▶ WORK REQUEST
The records below need to be printed in full. Keep each one exact.

[Stored records]
**********
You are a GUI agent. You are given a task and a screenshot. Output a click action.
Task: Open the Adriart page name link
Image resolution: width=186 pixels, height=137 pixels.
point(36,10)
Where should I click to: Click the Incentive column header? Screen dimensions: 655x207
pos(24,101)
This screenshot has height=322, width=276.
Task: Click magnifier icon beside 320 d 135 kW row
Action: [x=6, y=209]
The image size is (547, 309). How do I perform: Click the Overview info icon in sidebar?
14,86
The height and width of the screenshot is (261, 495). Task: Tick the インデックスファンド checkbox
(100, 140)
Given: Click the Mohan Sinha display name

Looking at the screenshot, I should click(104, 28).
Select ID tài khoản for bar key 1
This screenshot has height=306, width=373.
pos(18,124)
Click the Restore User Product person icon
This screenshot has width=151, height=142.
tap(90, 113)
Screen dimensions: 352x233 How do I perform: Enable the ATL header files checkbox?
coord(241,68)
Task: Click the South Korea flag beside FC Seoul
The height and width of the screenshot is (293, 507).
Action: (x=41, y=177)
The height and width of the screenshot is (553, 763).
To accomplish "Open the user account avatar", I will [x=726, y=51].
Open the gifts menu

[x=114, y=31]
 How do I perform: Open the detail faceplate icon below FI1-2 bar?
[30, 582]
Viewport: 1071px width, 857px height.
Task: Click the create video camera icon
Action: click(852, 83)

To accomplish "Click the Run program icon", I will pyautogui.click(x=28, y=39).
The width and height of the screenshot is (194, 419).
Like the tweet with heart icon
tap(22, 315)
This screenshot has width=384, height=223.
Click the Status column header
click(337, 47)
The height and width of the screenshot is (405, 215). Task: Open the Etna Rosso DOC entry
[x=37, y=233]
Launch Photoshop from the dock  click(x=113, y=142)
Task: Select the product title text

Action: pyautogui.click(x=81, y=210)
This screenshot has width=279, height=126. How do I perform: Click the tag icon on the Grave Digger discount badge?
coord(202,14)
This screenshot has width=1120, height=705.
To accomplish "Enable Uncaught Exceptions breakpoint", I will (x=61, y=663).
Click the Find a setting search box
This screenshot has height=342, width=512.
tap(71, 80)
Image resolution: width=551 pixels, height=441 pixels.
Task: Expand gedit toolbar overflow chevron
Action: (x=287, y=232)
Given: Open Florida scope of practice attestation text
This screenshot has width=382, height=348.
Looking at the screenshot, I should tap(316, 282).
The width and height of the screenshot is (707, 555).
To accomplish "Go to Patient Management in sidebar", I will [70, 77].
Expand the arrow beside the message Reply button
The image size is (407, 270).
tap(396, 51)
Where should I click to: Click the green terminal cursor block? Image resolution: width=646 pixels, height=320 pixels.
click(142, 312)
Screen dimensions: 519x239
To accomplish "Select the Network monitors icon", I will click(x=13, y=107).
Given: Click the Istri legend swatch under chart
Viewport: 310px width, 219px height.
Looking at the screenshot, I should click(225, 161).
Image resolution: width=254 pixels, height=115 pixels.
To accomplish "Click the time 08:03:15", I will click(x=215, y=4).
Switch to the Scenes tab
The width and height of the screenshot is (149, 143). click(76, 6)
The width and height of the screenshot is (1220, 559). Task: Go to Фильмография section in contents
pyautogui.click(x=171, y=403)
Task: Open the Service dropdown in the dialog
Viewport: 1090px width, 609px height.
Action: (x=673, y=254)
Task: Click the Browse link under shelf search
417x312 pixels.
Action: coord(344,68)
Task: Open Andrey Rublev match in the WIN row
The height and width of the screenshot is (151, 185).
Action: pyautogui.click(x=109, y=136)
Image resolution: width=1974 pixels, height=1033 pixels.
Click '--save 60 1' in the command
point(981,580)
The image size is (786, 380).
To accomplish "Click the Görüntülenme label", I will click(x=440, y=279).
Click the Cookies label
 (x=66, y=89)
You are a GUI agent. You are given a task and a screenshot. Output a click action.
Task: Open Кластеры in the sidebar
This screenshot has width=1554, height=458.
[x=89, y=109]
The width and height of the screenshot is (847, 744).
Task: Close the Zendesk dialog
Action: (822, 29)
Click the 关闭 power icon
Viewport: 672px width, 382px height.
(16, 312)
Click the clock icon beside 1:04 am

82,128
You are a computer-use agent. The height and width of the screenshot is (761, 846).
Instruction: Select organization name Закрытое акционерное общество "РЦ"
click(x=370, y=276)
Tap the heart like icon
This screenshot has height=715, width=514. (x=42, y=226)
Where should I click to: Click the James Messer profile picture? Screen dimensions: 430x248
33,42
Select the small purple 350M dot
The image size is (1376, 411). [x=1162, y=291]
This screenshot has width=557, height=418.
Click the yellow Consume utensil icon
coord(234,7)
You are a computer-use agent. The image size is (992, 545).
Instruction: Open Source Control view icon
**********
▶ RESULT OF THE TASK
You are a GUI agent. You are given a task and a screenshot. Output a click action.
Task: Open the Adriart page name link
Image resolution: width=186 pixels, height=137 pixels.
point(36,10)
Where should I click to: Click the Incentive column header? Screen dimensions: 655x207
pos(24,101)
This screenshot has height=322, width=276.
Task: Click magnifier icon beside 320 d 135 kW row
Action: [x=6, y=209]
The image size is (547, 309). How do I perform: Click the Overview info icon in sidebar?
14,86
The height and width of the screenshot is (261, 495). Task: Tick the インデックスファンド checkbox
(100, 140)
Given: Click the Mohan Sinha display name

Looking at the screenshot, I should click(104, 28).
Select ID tài khoản for bar key 1
This screenshot has height=306, width=373.
pos(18,124)
Click the Restore User Product person icon
This screenshot has width=151, height=142.
tap(90, 113)
Screen dimensions: 352x233 How do I perform: Enable the ATL header files checkbox?
coord(241,68)
Task: Click the South Korea flag beside FC Seoul
The height and width of the screenshot is (293, 507).
Action: (x=41, y=177)
The height and width of the screenshot is (553, 763).
To accomplish "Open the user account avatar", I will [x=726, y=51].
Open the gifts menu

[x=114, y=31]
 How do I perform: Open the detail faceplate icon below FI1-2 bar?
[30, 582]
Viewport: 1071px width, 857px height.
Task: Click the create video camera icon
Action: click(852, 83)

To accomplish "Click the Run program icon", I will pyautogui.click(x=28, y=39).
The width and height of the screenshot is (194, 419).
Like the tweet with heart icon
tap(22, 315)
This screenshot has width=384, height=223.
Click the Status column header
click(337, 47)
The height and width of the screenshot is (405, 215). Task: Open the Etna Rosso DOC entry
[x=37, y=233]
Launch Photoshop from the dock  click(x=113, y=142)
Task: Select the product title text

Action: pyautogui.click(x=81, y=210)
This screenshot has width=279, height=126. How do I perform: Click the tag icon on the Grave Digger discount badge?
coord(202,14)
This screenshot has width=1120, height=705.
To accomplish "Enable Uncaught Exceptions breakpoint", I will (x=61, y=663).
Click the Find a setting search box
This screenshot has height=342, width=512.
tap(71, 80)
Image resolution: width=551 pixels, height=441 pixels.
Task: Expand gedit toolbar overflow chevron
Action: (x=287, y=232)
Given: Open Florida scope of practice attestation text
This screenshot has width=382, height=348.
Looking at the screenshot, I should tap(316, 282).
The width and height of the screenshot is (707, 555).
To accomplish "Go to Patient Management in sidebar", I will [70, 77].
Expand the arrow beside the message Reply button
The image size is (407, 270).
tap(396, 51)
Where should I click to: Click the green terminal cursor block? Image resolution: width=646 pixels, height=320 pixels.
click(142, 312)
Screen dimensions: 519x239
To accomplish "Select the Network monitors icon", I will click(x=13, y=107).
Given: Click the Istri legend swatch under chart
Viewport: 310px width, 219px height.
Looking at the screenshot, I should click(225, 161).
Image resolution: width=254 pixels, height=115 pixels.
To accomplish "Click the time 08:03:15", I will click(x=215, y=4).
Switch to the Scenes tab
The width and height of the screenshot is (149, 143). click(76, 6)
The width and height of the screenshot is (1220, 559). Task: Go to Фильмография section in contents
pyautogui.click(x=171, y=403)
Task: Open the Service dropdown in the dialog
Viewport: 1090px width, 609px height.
Action: (x=673, y=254)
Task: Click the Browse link under shelf search
417x312 pixels.
Action: coord(344,68)
Task: Open Andrey Rublev match in the WIN row
The height and width of the screenshot is (151, 185).
Action: pyautogui.click(x=109, y=136)
Image resolution: width=1974 pixels, height=1033 pixels.
Click '--save 60 1' in the command
point(981,580)
The image size is (786, 380).
To accomplish "Click the Görüntülenme label", I will click(x=440, y=279).
Click the Cookies label
 (x=66, y=89)
You are a GUI agent. You are given a task and a screenshot. Output a click action.
Task: Open Кластеры in the sidebar
This screenshot has width=1554, height=458.
[x=89, y=109]
The width and height of the screenshot is (847, 744).
Task: Close the Zendesk dialog
Action: (822, 29)
Click the 关闭 power icon
Viewport: 672px width, 382px height.
(16, 312)
Click the clock icon beside 1:04 am

82,128
You are a computer-use agent. The height and width of the screenshot is (761, 846).
Instruction: Select organization name Закрытое акционерное общество "РЦ"
click(x=370, y=276)
Tap the heart like icon
This screenshot has height=715, width=514. (x=42, y=226)
Where should I click to: Click the James Messer profile picture? Screen dimensions: 430x248
33,42
Select the small purple 350M dot
The image size is (1376, 411). [x=1162, y=291]
This screenshot has width=557, height=418.
Click the yellow Consume utensil icon
coord(234,7)
You are a computer-use agent. The image size is (992, 545).
Instruction: Open Source Control view icon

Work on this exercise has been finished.